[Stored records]
- Opening Delimiter -
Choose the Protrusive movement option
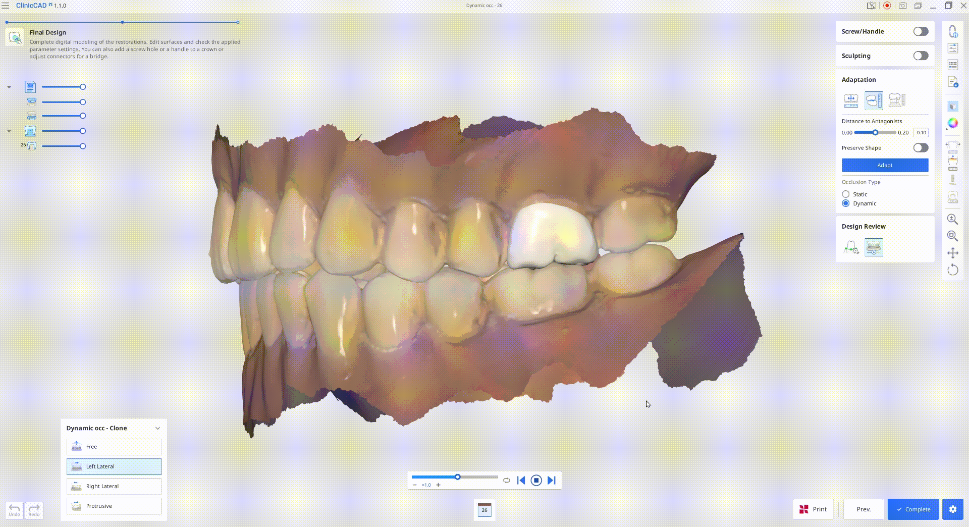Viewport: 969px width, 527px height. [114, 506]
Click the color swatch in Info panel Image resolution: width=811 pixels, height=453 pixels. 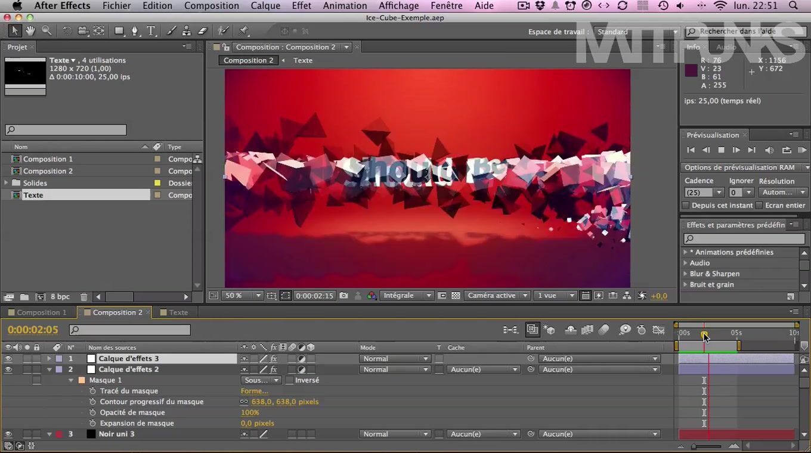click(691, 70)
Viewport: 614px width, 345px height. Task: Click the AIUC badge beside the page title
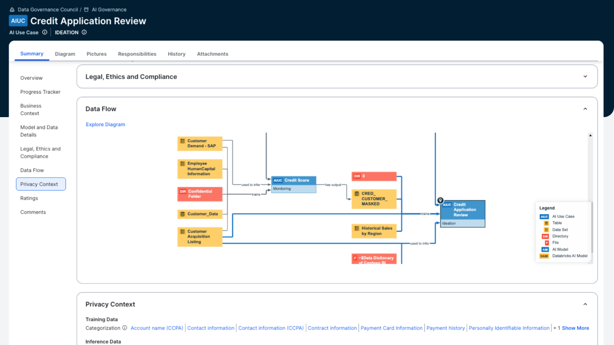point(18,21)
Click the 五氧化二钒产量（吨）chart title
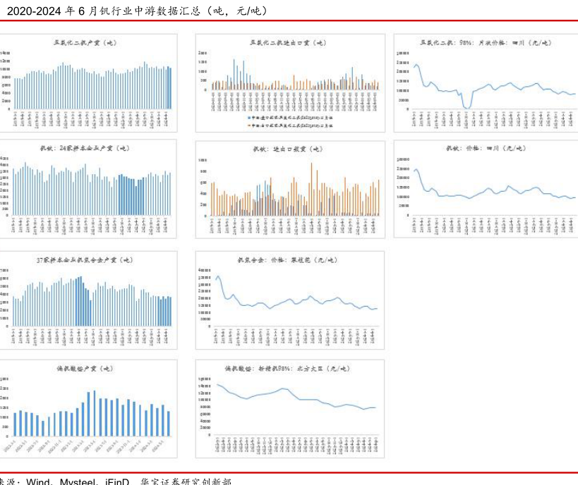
- Closing Delimiter -
The required result is an exact copy of the lines from the line containing "Viewport: 614px width, 345px" through the end of the entries, with every picture left out.

Viewport: 614px width, 345px height. Task: Click the AIUC badge beside the page title
point(18,21)
Click the 五氧化二钒产量（吨）chart title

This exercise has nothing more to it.